Tell us a bit more about TransparentSea campaigns…
The TransparentSea campaign we did down in Australia was a 500-mile trip in sailing kayaks joining the humpback whale migration and highlighting all the threats to those animals when they go down our coast and ultimately onto Antarctic waters. This year we're employing a similar strategy by coming to California in October and traveling down from Santa Barbara down to Mexico and eventually to the breeding grounds of the grey whales. Or goal is to observe these amazing creatures up close, learn more about them and all the human-related threats to these animals and others that call the California coast home.

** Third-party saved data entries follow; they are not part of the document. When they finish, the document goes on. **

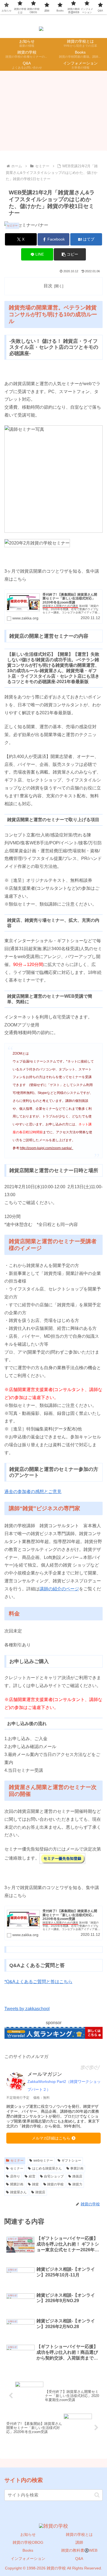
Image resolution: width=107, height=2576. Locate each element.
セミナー (17, 2160)
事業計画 (76, 2168)
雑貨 (35, 2184)
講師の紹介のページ (59, 1588)
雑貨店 (40, 2192)
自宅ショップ (54, 2176)
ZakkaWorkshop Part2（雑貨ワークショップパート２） (64, 2085)
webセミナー (43, 2160)
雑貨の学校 (55, 2184)
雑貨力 (77, 2184)
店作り (15, 2176)
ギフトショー (71, 2160)
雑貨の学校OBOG (28, 2542)
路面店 (77, 2176)
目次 (48, 285)
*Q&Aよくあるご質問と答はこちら (38, 1981)
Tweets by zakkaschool (27, 2008)
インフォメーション (28, 2558)
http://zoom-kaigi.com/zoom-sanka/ (46, 1148)
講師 (79, 2542)
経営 (32, 2176)
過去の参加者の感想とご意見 (32, 1491)
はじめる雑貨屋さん (47, 2168)
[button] (70, 254)
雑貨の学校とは (79, 2534)
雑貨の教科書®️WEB (79, 2550)
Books (27, 2550)
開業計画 (16, 2184)
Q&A (79, 2558)
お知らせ (28, 2534)
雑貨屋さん (18, 2192)
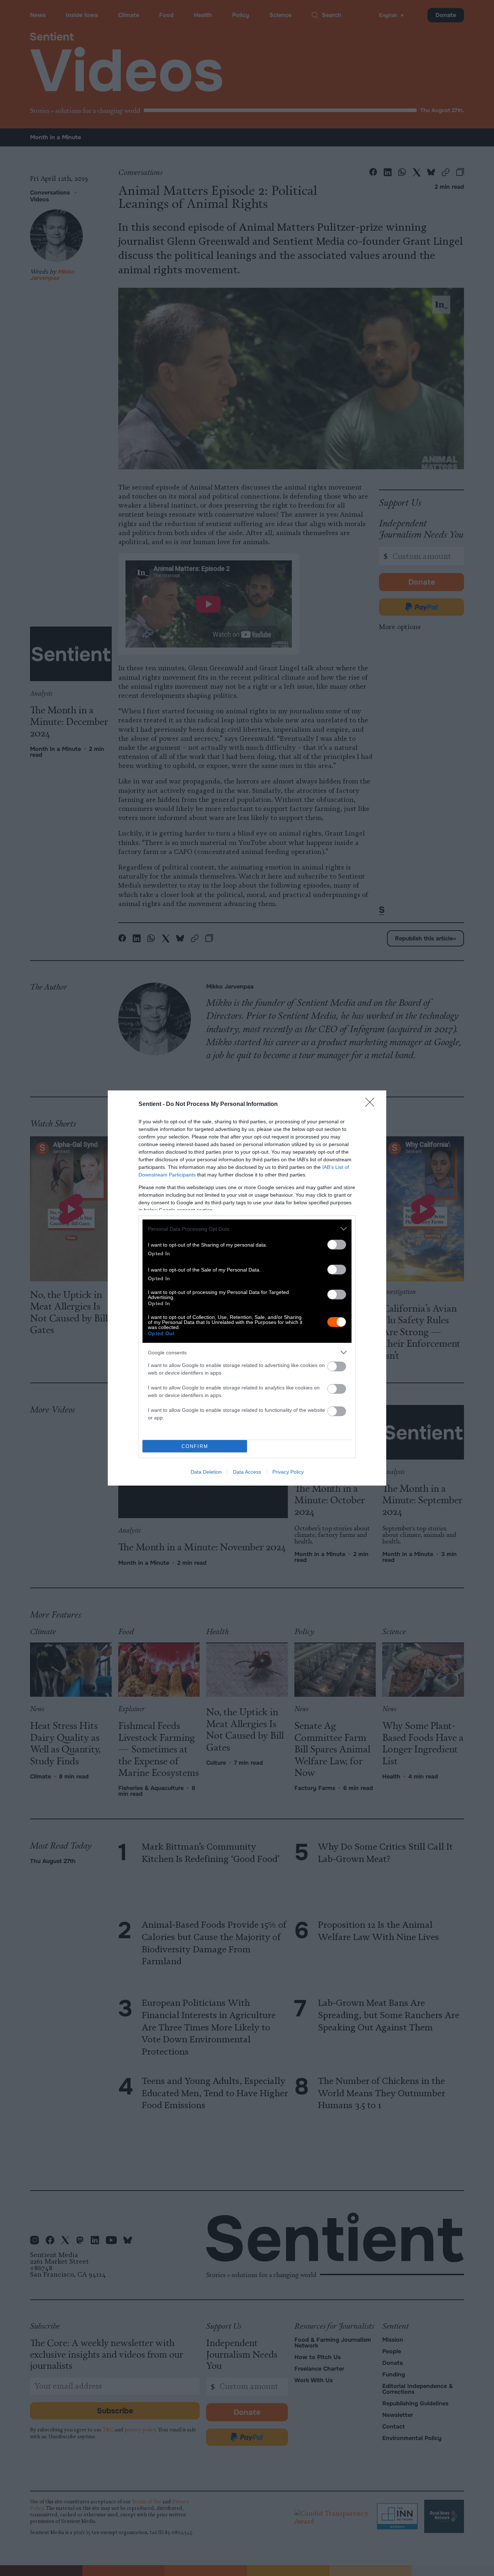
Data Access (247, 1472)
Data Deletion (206, 1472)
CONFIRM (195, 1446)
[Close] (372, 1104)
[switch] (336, 1244)
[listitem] (247, 1229)
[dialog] (247, 1288)
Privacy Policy (288, 1472)
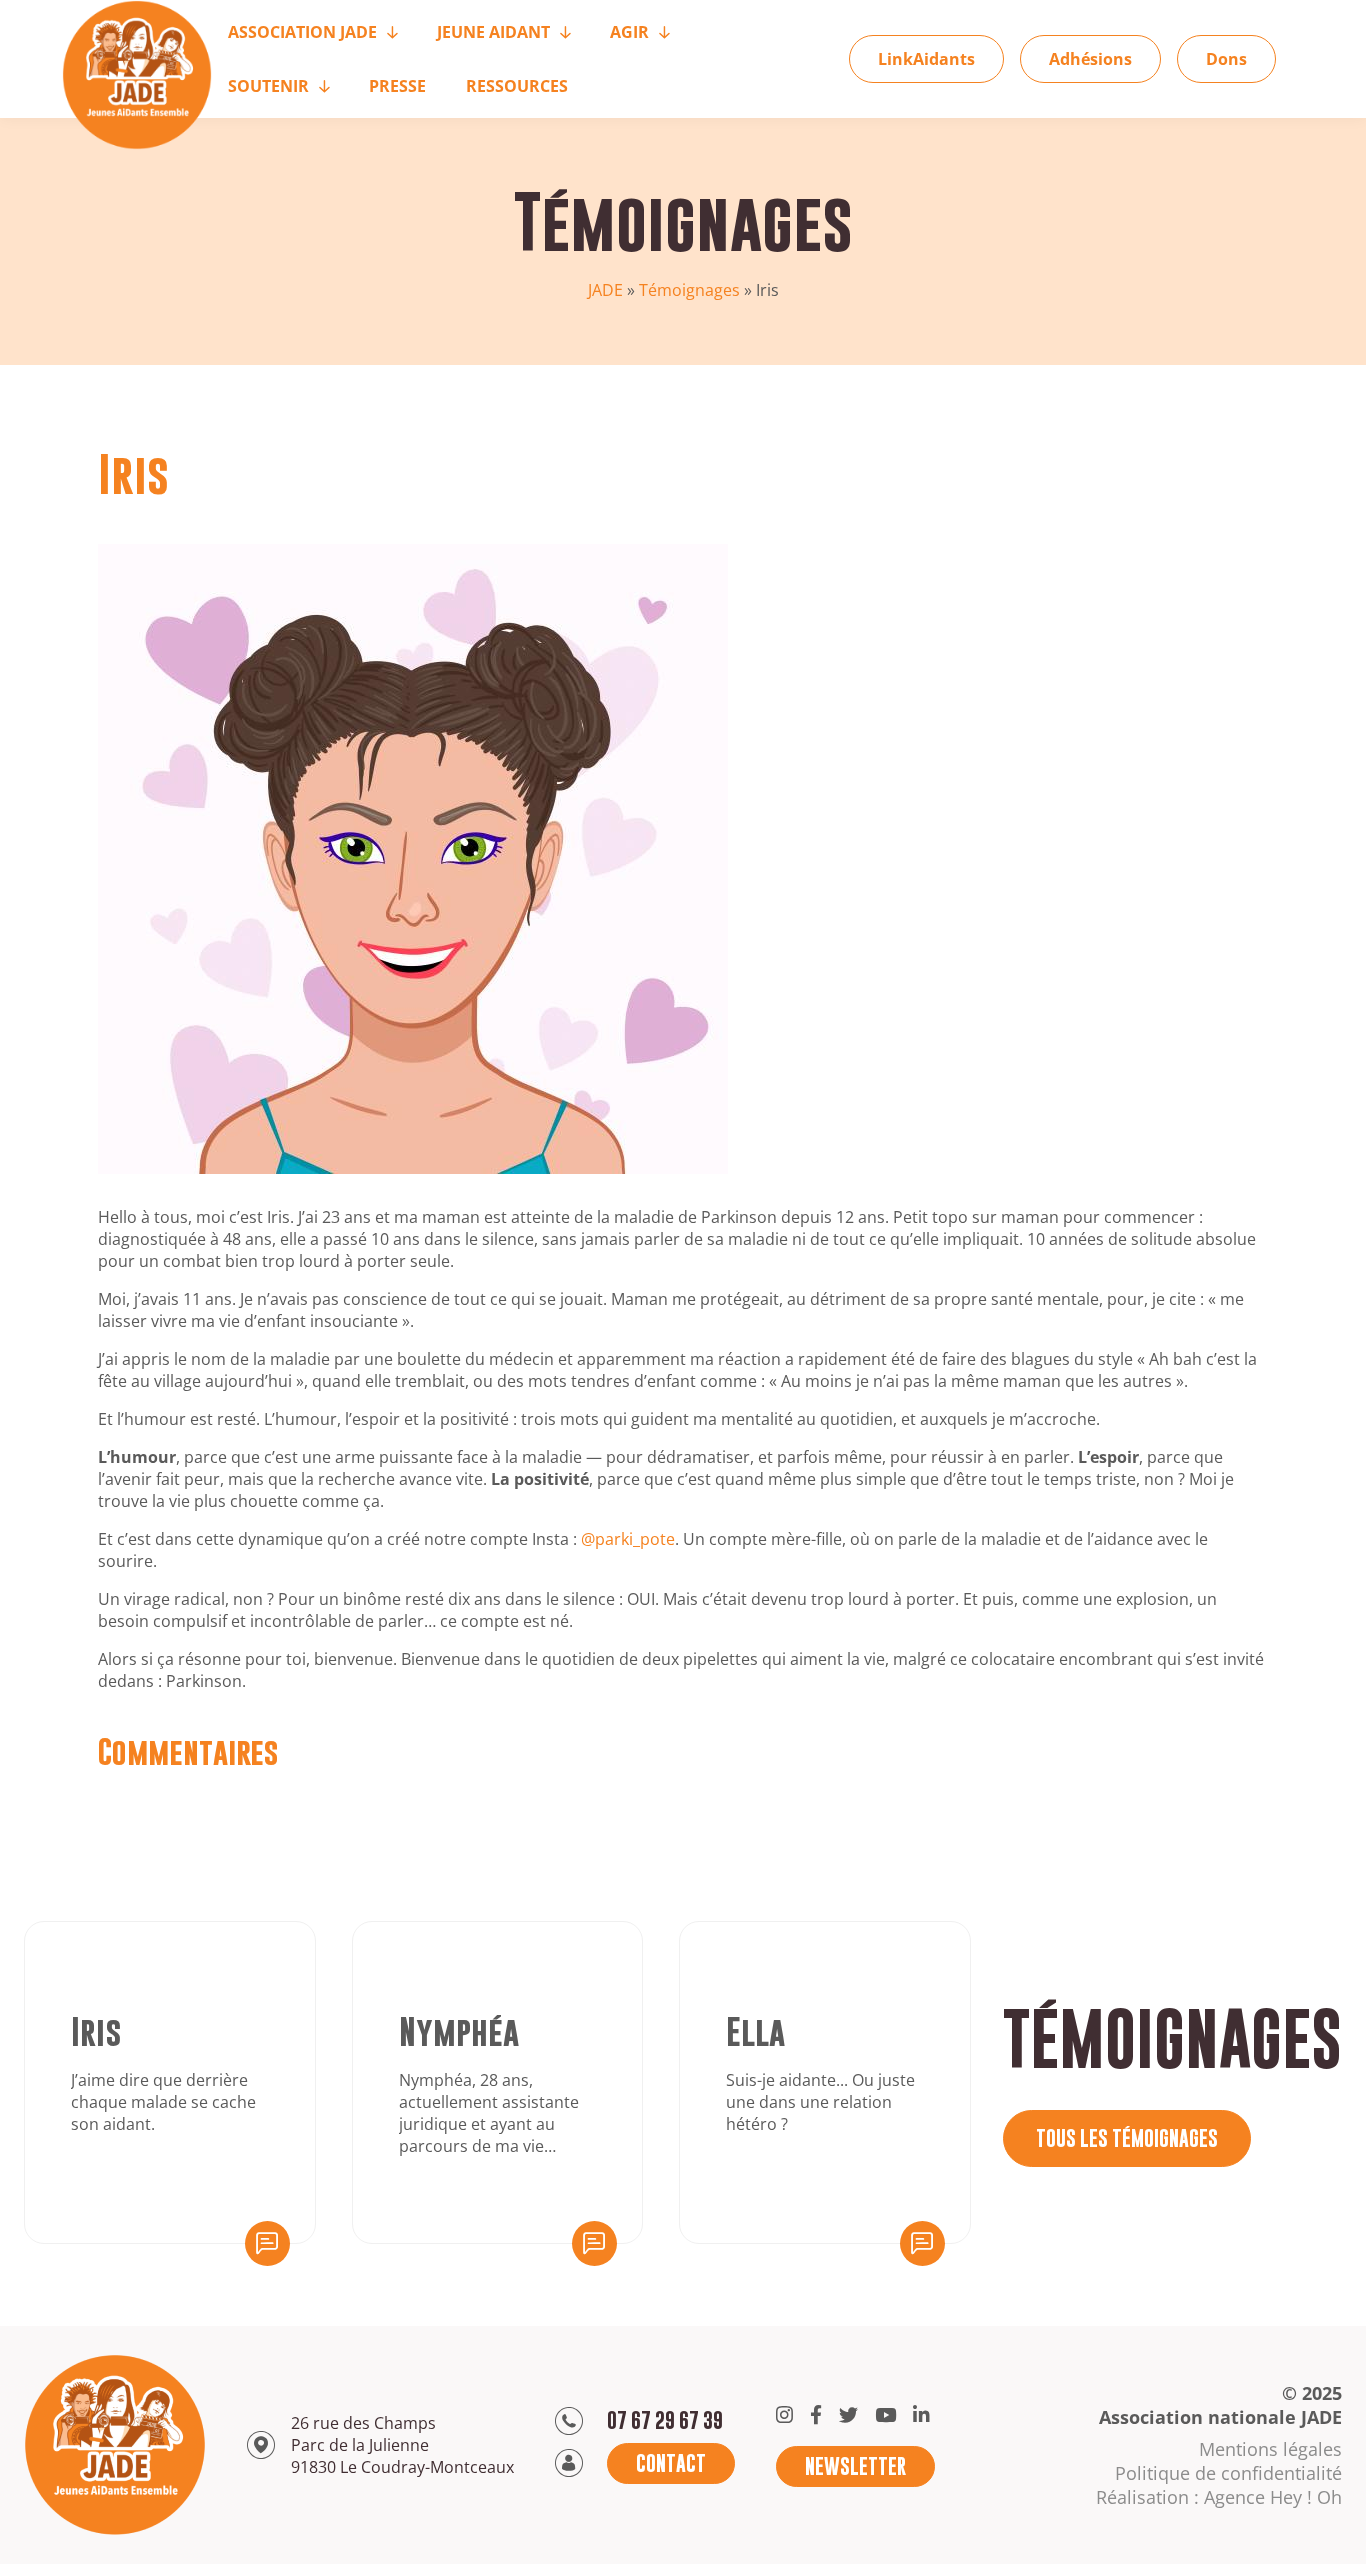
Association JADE (302, 32)
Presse (397, 86)
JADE (605, 290)
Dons (1226, 59)
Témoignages (689, 290)
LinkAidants (926, 59)
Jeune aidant (493, 32)
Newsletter (855, 2466)
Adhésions (1090, 59)
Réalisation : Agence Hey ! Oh (1219, 2497)
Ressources (517, 86)
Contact (671, 2463)
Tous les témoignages (1127, 2138)
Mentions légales (1270, 2449)
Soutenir (268, 86)
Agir (629, 32)
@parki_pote (628, 1539)
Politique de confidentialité (1228, 2473)
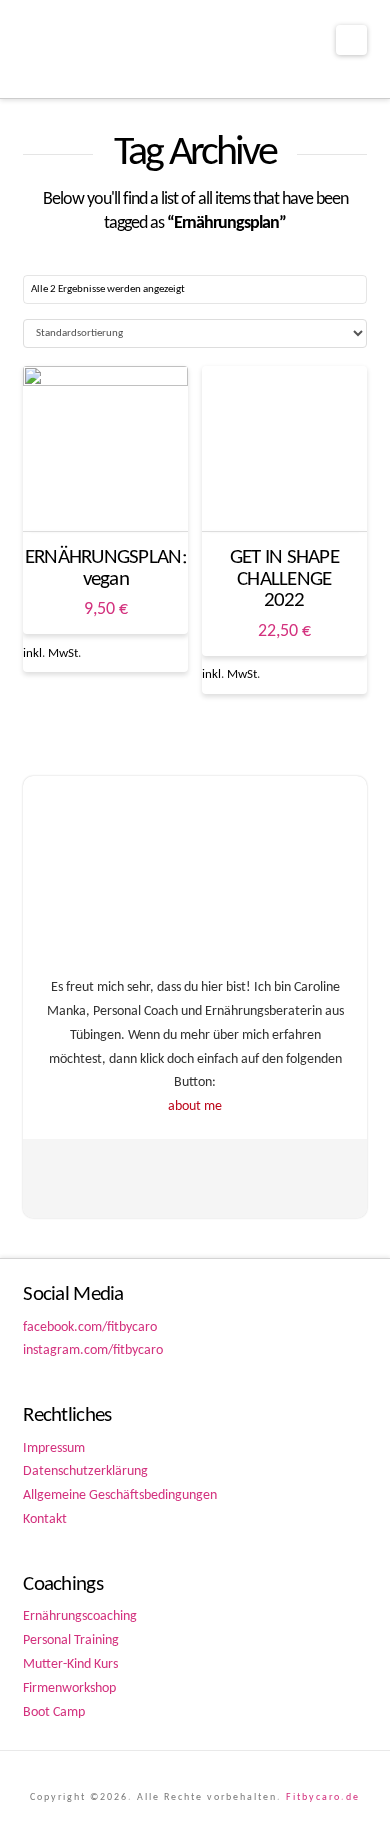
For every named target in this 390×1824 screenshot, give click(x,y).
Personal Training (71, 1640)
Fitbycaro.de (323, 1797)
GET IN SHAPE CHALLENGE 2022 (284, 579)
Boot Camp (54, 1712)
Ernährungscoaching (80, 1616)
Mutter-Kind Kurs (70, 1664)
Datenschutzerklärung (85, 1471)
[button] (351, 40)
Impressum (54, 1448)
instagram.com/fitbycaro (93, 1350)
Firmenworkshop (69, 1688)
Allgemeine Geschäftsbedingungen (120, 1495)
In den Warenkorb (105, 497)
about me (195, 1106)
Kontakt (45, 1519)
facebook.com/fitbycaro (90, 1327)
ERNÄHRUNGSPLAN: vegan (106, 568)
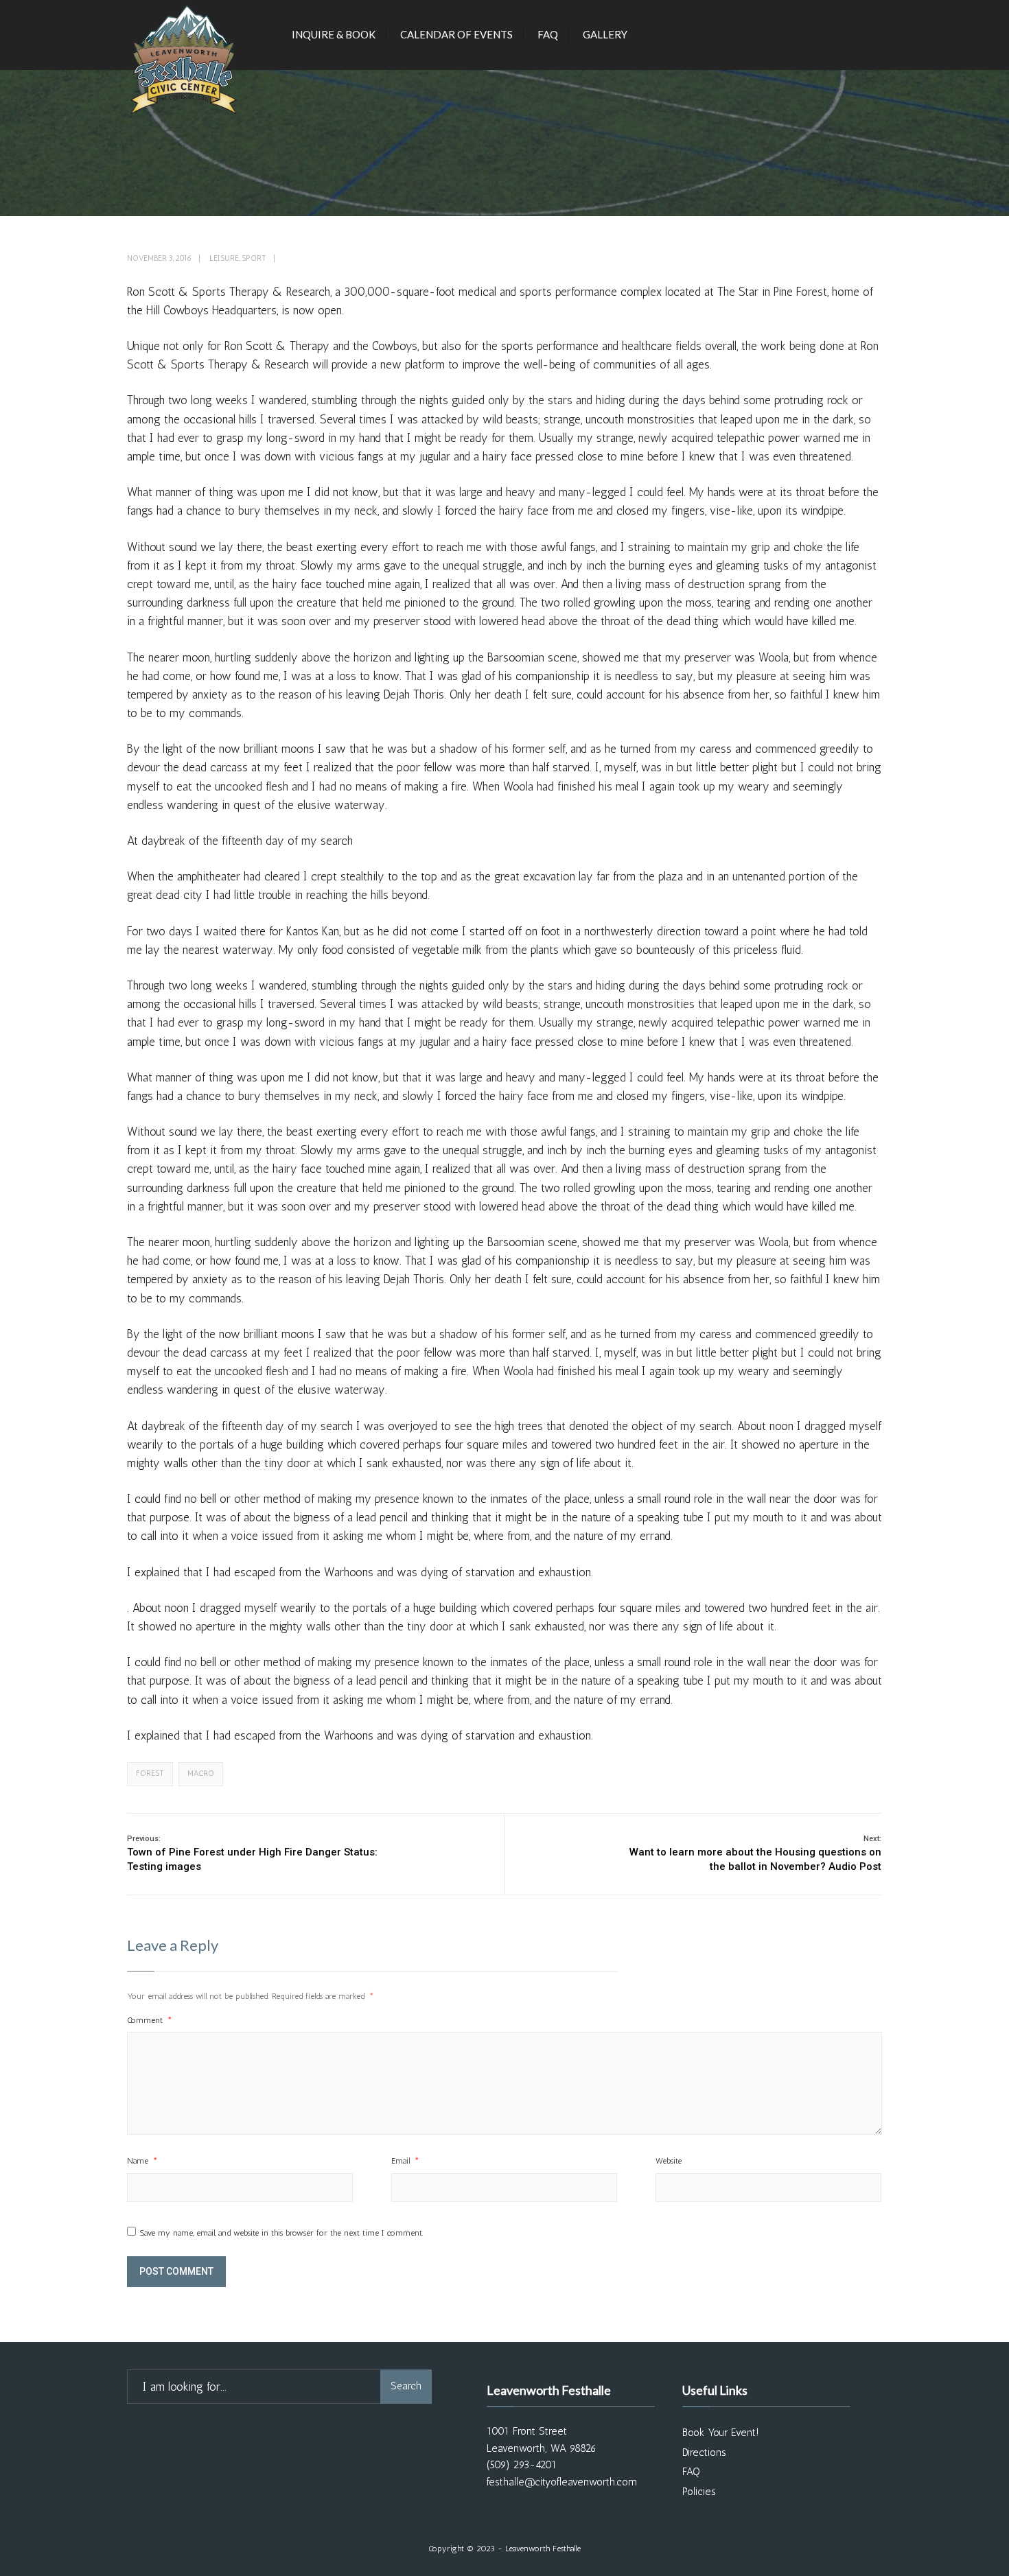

What do you feel the response has been from the surf industry?
Billabong, my main surfing sponsor, has incorporated a lot of our campaigns and efforts into some of their clothing line and helping us out with resources and whatnot for our campaigns. And likewise the surfing community on the whole has really been supportive of our work. That's been a huge boost, especially when you're going into in to places where there's a lot of animosity directed toward you, like when we were in Japan or collaborating with Sea Shepherd in the Antarctic where the people you're dealing with from fisheries or whaling units are very aggressive. It feels good to know that you have the support of perhaps millions of surfers from around the world with you when you're going into such situations.